Wednesday, October 14, 2015

The Martian

I liked The Martian so much, I hope it sparks a genre.

No, not near-future science fiction.  Not Mars.  Not even Survival.  I hope it sparks a genre called “Smart, capable people solving problems.”  Like Apollo 13, and even like All is Lost, it’d be a genre without villains and without gunfire (But ‘splosions are always ok.  What’s the point of a movie camera if you can’t point it at a ‘splosion?).  It’d just be people figuring out how to do stuff. In The Martian, near-future astronaut (and botanist) Matt Damon needs to figure out how to survive being marooned on Mars while NASA scientists need to figure out how to rescue him.  That’s more than enough drama for 144 minutes of film.
Why?  Because figuring out how to do stuff is absolutely fundamental to the human condition.  As such, drama about this process is both universal and captivating (if done right).

Hang on a minute: I’ve just described the “heist” movie.  Smart, capable, professional criminals solving problems are the bread and butter of heist movies.  Apollo 13, All is Lost, and The Martian are basically heist movies in which the characters are trying to figure out how to save a life instead of crack a safe.


Man, I love heist movies.
Ok, back to it.  Drew Goddard adapted The Martian’s screenplay from Andy Weir’s novel of the same name.  Goddard wrote and directed the superlative The Cabin in the Woods, another tightly plotted and thoroughly entertaining film.  In one his promotional interviews, director Ridley Scott said that Goddard’s Martian script was the best he’d seen since Alien, and I believe it.  I can’t wait to see what Goddard writes next.
As for the rest of the pieces of the puzzle, Christopher Orr says it best in this ‘Atlantic’ article.  The Martian is a tale of people who are good at their jobs doing their jobs well, and The Martian is a product of people who are good at their jobs doing their jobs well.  It’s a pleasure to behold.
Oh, on another note: Devin Faraci at birthmoviesdeath.com makes a great point about the inspirational power of this film.  No, not like those silly posters of people rowing crew that one finds on the walls of dispiriting cubicle farms.  The Martian is the kind of movie that inspires kids to grow up to work at JPL, or NASA, or the USDA.  Sure, it’s easy to make astronauts look cool, but your average kid has a better chance of growing up to play in the NBA than make it into the Space Program.  Show me a movie that makes science qua science, math qua math look cool, and you have a movie to which I am absolutely going to drag my kids.


Sunday, October 11, 2015

Focus

WARNING: MAJOR SPOILERS FOR FOCUS AHEAD.  This is a “con” movie, so these spoilers could ruin things.  Nevertheless, I don’t think I can write about the film without spoiling it.  Sorry.

Ok.  You’ve been warned.

I have three problems with Focus.  First, it’s a con movie without a long con, only shorter cons that keep the action moving.  Second, it has a romantic element that’s kind of creepy.  Third, costar Margot Robbie, while particularly attractive, is not a particularly good actress.
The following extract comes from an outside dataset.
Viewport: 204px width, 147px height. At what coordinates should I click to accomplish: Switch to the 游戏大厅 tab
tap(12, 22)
First, the con.  Early in the film, Smith specifically tells Robbie to misdirect, to deceive, to make the con so invisible to the mark that the mark doesn’t trip until the con man is far away.  It worked on me, because I was misdirected.  I spent the whole movie focused on Robbie, trying to sniff out her misdirections and the long con she had to be pulling on Smith.  But, alas, there was no long con.  What kind of a con movie leaves out the long con, the one in which the student outwits the master?  Or, at least, the one in which the student thinks she’s outwitted the master, only to find out she’s been the mark all along.  Alas, no.  Focus starts out a promising film about the art of the con, but ultimately it just fizzles out into another BS love story.  And there I was, staying focused for 90 minutes for no reason whatsoever.  I mean, c'mon.  It's right there in the title: the imperative Focus.  If you aren't going to follow through on your title, why bother?
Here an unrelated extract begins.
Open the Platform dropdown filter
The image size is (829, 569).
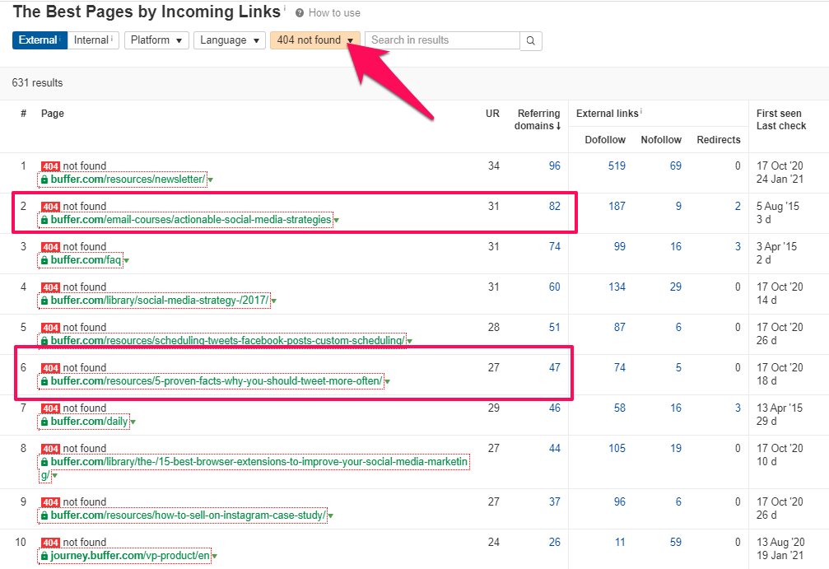click(156, 40)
Second, the romantic element.  Will Smith is too old to be playing Margot Robbie’s love interest.  His character is supposed to be completely together, but how emotionally and intellectually stunted does a guy have to be to go for someone who never saw Ghostbusters on the big screen?  This whole element of the film creeped me out, as if it were the collective wish fulfillment of a bunch of old men in the entertainment industry.
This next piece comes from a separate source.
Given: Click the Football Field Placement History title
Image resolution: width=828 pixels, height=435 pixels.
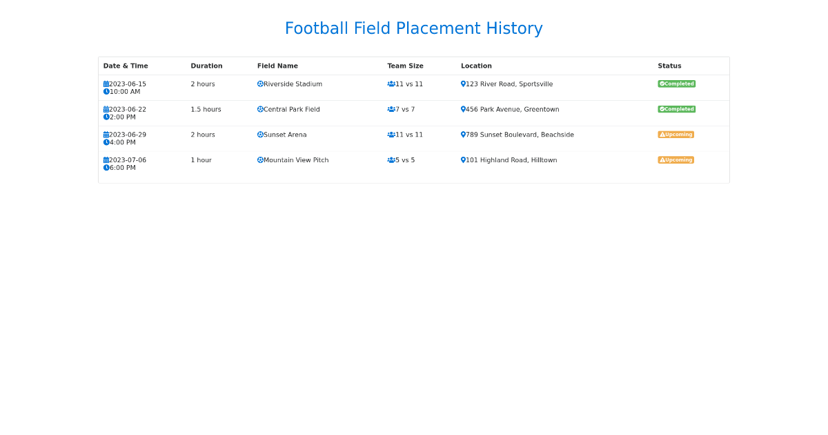Looking at the screenshot, I should (414, 28).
Third, Robbie has this scene in which she’s supposed to break down and cry.  She can’t quite pull this off, so she does that thing where she covers her face with her hands and just sorta heaves her shoulders up and down a few times.  I don’t care how attractive an actress is: if she isn’t willing to learn her craft, I’m not willing to spend 90 minutes watching her.


So, there you have it: no long con, no compelling love story, one poor performance in a major role.  Focus on another film.